The transformation of colitis into colorectal cancer is a complex pathological process driven by chronic inflammation, involving multiple signaling pathways, cell types, and molecular events. In these processes, functional differences among various immune cells and gut microbiota dysbiosis collectively shape the pro-cancer microenvironment. Inflammatory signaling pathways such as NF-κB and JAK/STAT are core drivers of sustained inflammatory response activation, while oxidative stress and its regulatory networks (such as APE1/Ref-1 and Brahma-related gene 1/Nrf2) serve as crucial bridges connecting inflammatory damage and genomic instability. Current research advances have not only deepened our understanding of the unique pathogenesis of CAC but also provided new insights for clinical practice. Future research directions lie in integrating multi-omics data - specifically through the application of single-cell RNA sequencing and spatial transcriptomics technologies - to construct high-resolution spatiotemporal molecular network models.
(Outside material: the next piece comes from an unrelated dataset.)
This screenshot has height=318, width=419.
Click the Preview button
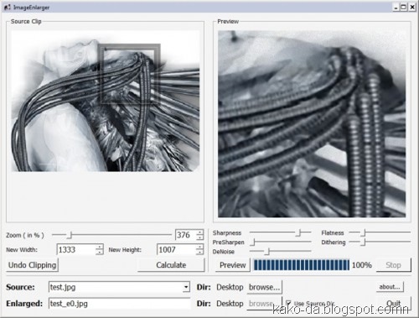232,265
These advanced methodologies will allow us to precisely map the dynamic phenotypic switching of immune cells and their intricate spatial crosstalk within the TME. Ultimately, such approaches aim to discover more precise early diagnostic biomarkers and more effective targeted intervention strategies, achieving effective prevention and treatment of colitis-related cancers and improving the long-term prognosis of IBD patients.